Data section >>
<<<<

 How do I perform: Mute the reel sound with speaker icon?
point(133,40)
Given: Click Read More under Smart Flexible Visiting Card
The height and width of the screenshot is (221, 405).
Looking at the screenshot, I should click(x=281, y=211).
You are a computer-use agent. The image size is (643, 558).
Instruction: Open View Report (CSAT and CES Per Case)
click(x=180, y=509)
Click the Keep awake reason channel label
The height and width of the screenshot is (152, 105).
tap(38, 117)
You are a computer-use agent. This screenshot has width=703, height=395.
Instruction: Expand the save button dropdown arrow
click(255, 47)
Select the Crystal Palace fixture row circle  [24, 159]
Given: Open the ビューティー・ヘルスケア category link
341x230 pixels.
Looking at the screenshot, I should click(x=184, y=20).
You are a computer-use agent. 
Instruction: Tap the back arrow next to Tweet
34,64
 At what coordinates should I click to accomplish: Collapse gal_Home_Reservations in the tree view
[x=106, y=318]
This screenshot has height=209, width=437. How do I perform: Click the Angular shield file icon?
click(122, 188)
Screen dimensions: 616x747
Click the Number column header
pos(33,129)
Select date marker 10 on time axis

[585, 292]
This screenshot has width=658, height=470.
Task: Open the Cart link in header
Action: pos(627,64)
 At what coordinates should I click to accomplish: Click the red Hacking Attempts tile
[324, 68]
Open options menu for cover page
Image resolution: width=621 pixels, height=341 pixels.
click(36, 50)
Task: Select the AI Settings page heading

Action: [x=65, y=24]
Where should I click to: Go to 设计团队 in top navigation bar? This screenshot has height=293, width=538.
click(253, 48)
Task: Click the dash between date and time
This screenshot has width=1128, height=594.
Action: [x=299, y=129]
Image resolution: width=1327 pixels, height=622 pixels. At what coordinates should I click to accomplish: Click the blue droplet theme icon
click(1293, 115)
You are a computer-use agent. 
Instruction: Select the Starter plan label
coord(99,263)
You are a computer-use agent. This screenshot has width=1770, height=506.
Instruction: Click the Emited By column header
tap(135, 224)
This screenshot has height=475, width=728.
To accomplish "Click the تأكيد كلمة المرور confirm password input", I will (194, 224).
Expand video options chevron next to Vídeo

>>>>

The answer consists of the whole listing, restated exactly.

 How do I perform: Mute the reel sound with speaker icon?
point(133,40)
Given: Click Read More under Smart Flexible Visiting Card
The height and width of the screenshot is (221, 405).
Looking at the screenshot, I should click(x=281, y=211).
You are a computer-use agent. The image size is (643, 558).
Instruction: Open View Report (CSAT and CES Per Case)
click(x=180, y=509)
Click the Keep awake reason channel label
The height and width of the screenshot is (152, 105).
tap(38, 117)
You are a computer-use agent. This screenshot has width=703, height=395.
Instruction: Expand the save button dropdown arrow
click(255, 47)
Select the Crystal Palace fixture row circle  [24, 159]
Given: Open the ビューティー・ヘルスケア category link
341x230 pixels.
Looking at the screenshot, I should click(x=184, y=20).
You are a computer-use agent. 
Instruction: Tap the back arrow next to Tweet
34,64
 At what coordinates should I click to accomplish: Collapse gal_Home_Reservations in the tree view
[x=106, y=318]
This screenshot has height=209, width=437. How do I perform: Click the Angular shield file icon?
click(122, 188)
Screen dimensions: 616x747
Click the Number column header
pos(33,129)
Select date marker 10 on time axis

[585, 292]
This screenshot has width=658, height=470.
Task: Open the Cart link in header
Action: pos(627,64)
 At what coordinates should I click to accomplish: Click the red Hacking Attempts tile
[324, 68]
Open options menu for cover page
Image resolution: width=621 pixels, height=341 pixels.
click(36, 50)
Task: Select the AI Settings page heading

Action: [x=65, y=24]
Where should I click to: Go to 设计团队 in top navigation bar? This screenshot has height=293, width=538.
click(253, 48)
Task: Click the dash between date and time
This screenshot has width=1128, height=594.
Action: [x=299, y=129]
Image resolution: width=1327 pixels, height=622 pixels. At what coordinates should I click to accomplish: Click the blue droplet theme icon
click(1293, 115)
You are a computer-use agent. 
Instruction: Select the Starter plan label
coord(99,263)
You are a computer-use agent. This screenshot has width=1770, height=506.
Instruction: Click the Emited By column header
tap(135, 224)
This screenshot has height=475, width=728.
To accomplish "Click the تأكيد كلمة المرور confirm password input", I will (194, 224).
Expand video options chevron next to Vídeo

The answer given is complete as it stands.